Éthique et transparence du vieillissement
Une question soulevée régulièrement concerne l'utilisation des copeaux par les professionnels. L’utilisation de copeaux de bois pour faire l’illusion de rhum vieux est une pratique qui existe et que pratiquent certains professionnels peu scrupuleux. Si cela n’est pas dit au client, c’est clairement une pratique frauduleuse.
À contrario, des distilleries comme Mhoba utilisent des douelles toastées en toute transparence. Le procédé est parfaitement transparent et le consommateur est informé. Les copeaux de bois ne sont que des épices au même titre que la cannelle ou la badiane. C’est un ingrédient d’une recette dans l’élaboration d’un rhum arrangé. Dans l’élaboration de recettes maison, il n’y a aucun problème à l’utilisation de copeaux de bois.
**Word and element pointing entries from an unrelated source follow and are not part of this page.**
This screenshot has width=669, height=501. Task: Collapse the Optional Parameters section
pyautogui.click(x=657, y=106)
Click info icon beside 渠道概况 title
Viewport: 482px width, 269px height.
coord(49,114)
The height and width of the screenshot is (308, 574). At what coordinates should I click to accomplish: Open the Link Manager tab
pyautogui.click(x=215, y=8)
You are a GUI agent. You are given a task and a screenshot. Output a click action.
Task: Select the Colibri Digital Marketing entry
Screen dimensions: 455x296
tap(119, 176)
Conseils pratiques pour le vieillissement tropical vs continental
Un tonneau de rhum ne vieillit pas du tout de la même manière qu’un tonneau d’armagnac ou de whisky : il vieillit beaucoup plus vite. Cela est dû aux conditions d’élevage qui règnent dans les pays producteurs de rhum. En climat tropical, la « part des anges » atteint 8% par an, alors qu’elle est plus limitée en Europe avec en moyenne 2% par an.
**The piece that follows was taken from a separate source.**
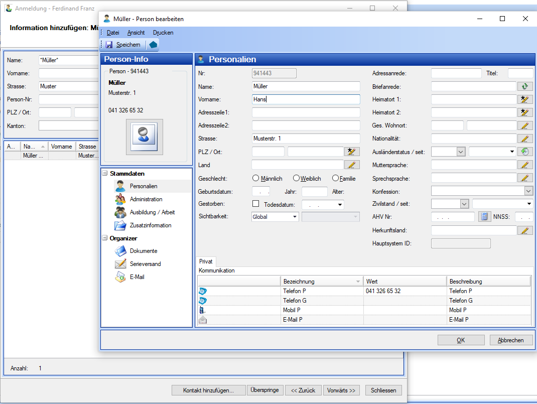Click the blue pentagon toolbar icon
The width and height of the screenshot is (537, 404).
coord(153,45)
Pour compenser la « part des anges », les distillateurs procèdent à des ouillages. Il est important que le tonneau ne soit jamais vide, car dès que le bois sèche trop, son étanchéité n’est plus optimale. Pour la compenser, il faut rajouter régulièrement de petites quantités d’eau ou de rhum. Enfin, rappelez-vous que l'âge qui figure sur l'étiquette est celui du rhum le plus jeune. La maîtrise du vieillissement par le maître de chai lui permet d’avoir des fûts différents, plus ou moins marqués par le bois, afin de créer un assemblage indéfiniment reproductible.